I don't see anything from you guys at Home Depot. Or Lowe's.


----------



## HackWork (Oct 2, 2009)

Thank you Marissa, I really appreciate it.

Can one of you gentlemen please post this at Mike Holt’s forum letting them know that now both Square D and Milbank specify the 1/4” hole or 5/16” hole is for the grounding electrode conductor please. Thanks.


----------



## Milbank_Marissa (Jul 14, 2016)

That's crazy! My afternoon project will be to figure out why- I'll ask our retail lady



macmikeman said:


> I don't see anything from you guys at Home Depot. Or Lowe's.


----------



## macmikeman (Jan 23, 2007)

Milbank_Marissa said:


> That's crazy! My afternoon project will be to figure out why- I'll ask our retail lady


The train don't come all the way out yet..........


----------



## MikeFL (Apr 16, 2016)

Mike your POCO will usually spec what meter pans they accept. The local suppliers are going to stock whatever that market will require.


----------



## macmikeman (Jan 23, 2007)

MikeFL said:


> Mike your POCO will usually spec what meter pans they accept. The local suppliers are going to stock whatever that market will require.
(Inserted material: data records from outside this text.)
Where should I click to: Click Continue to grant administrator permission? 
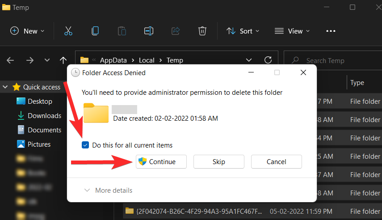[x=161, y=161]
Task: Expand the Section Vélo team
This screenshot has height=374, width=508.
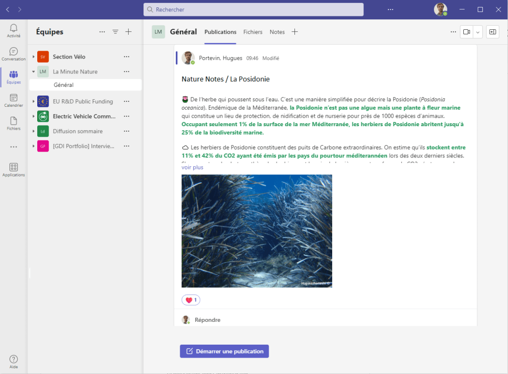Action: [34, 57]
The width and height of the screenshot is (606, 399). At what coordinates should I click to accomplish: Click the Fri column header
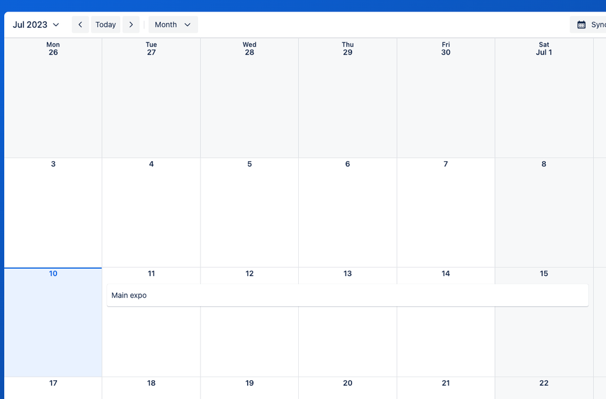coord(446,44)
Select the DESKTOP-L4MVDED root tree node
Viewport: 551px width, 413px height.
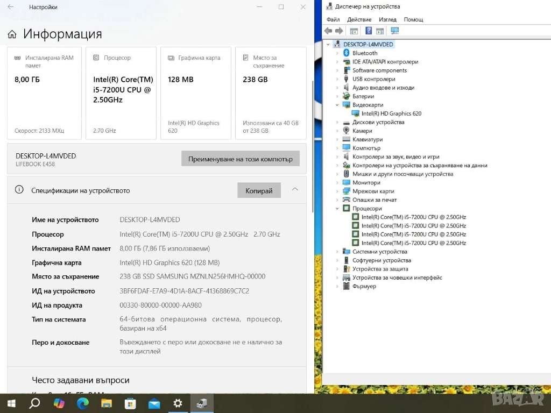pos(368,44)
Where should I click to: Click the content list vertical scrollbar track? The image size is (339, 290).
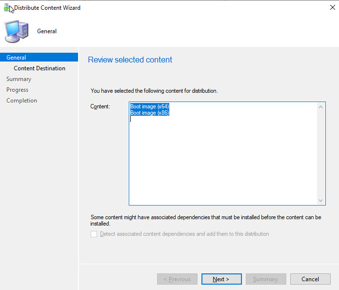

Pretty rare for us to even use a meter pan. We hang meter/mains usually and those are set to USERAC or some letters like that. Alternately , for larger services, we can mount a CT can and a meter pan for a checking meter, then a Service disconnecting /overcurrent protection , and then the panels remote if we like. That's about the only time I have hung a meter pan here , that and tenant check metering for commercial sub spaces. 


I remember wholesale houses stocking Milbank items way long ago like 70's . 
Except for this forum, I would have assumed they went the way of the Challenger during the buyout frenzy.


----------



## MTW (Aug 28, 2013)

Milbank doesn't make an EUSERC products apparently.


----------



## B-Nabs (Jun 4, 2014)

Saying EUSERC around here is like sending up a telsa bat signal. 

Sent from my SM-G920W8 using Tapatalk


----------



## MTW (Aug 28, 2013)

B-Nabs said:


> Saying EUSERC around here is like sending up a telsa bat signal.


I will have to disguise it somehow next time. Maybe CRESUE?


----------



## telsa (May 22, 2015)

MTW said:


> I will have to disguise it somehow next time. Maybe CRESUE?


Too late.


----------



## HackWork (Oct 2, 2009)

telsa said:


> Too late.


So, telsa, since you won't dare step into the GEC thread, I will ask here...

You tried to substantiate the requirement to bond the GEC to a panel as it enters by saying that the existence of the Kenny clamp as a product being sold means that it _had_ to be used, or else it wouldn't be available to buy. Those were your words, I can quote them here if you like.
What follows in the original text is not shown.